Pixel coordinate grounding data:
Start of Block

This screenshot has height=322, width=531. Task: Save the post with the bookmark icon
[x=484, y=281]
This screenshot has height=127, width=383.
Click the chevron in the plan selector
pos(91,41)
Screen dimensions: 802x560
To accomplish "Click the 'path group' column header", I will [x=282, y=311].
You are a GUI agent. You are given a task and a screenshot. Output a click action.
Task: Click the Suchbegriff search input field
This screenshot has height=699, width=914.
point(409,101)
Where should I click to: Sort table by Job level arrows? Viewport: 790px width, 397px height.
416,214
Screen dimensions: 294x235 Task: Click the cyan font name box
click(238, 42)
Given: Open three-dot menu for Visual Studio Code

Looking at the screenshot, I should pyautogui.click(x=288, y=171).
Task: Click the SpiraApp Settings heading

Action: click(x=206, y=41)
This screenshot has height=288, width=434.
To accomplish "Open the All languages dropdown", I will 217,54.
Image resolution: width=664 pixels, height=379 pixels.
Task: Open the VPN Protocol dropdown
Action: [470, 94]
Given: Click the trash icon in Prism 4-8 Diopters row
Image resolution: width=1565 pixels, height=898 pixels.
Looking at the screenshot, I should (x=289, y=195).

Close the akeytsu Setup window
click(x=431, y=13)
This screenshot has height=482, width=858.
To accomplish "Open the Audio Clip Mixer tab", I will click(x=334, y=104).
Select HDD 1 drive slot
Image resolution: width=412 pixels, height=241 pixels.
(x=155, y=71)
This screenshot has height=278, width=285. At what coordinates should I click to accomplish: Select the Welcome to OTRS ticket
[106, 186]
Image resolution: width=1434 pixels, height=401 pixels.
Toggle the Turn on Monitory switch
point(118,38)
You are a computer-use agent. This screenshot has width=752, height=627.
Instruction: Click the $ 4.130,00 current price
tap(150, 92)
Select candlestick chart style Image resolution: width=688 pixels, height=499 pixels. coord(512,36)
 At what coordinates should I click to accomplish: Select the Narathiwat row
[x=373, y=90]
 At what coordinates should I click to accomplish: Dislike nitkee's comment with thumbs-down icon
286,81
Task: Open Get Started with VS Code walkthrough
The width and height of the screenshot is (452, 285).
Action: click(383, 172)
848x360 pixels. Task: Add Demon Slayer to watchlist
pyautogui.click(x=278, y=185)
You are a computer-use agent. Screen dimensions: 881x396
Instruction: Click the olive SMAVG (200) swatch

End of Block

● Task:
Please go through the entries and show every line with the word "agent".

● Result for this task:
You are a GUI agent. You are given a task and a screenshot. Output a click action.
You are a computer-use agent. This screenshot has width=752, height=627.
You are a computer-use agent. Screen dimensions: 881x396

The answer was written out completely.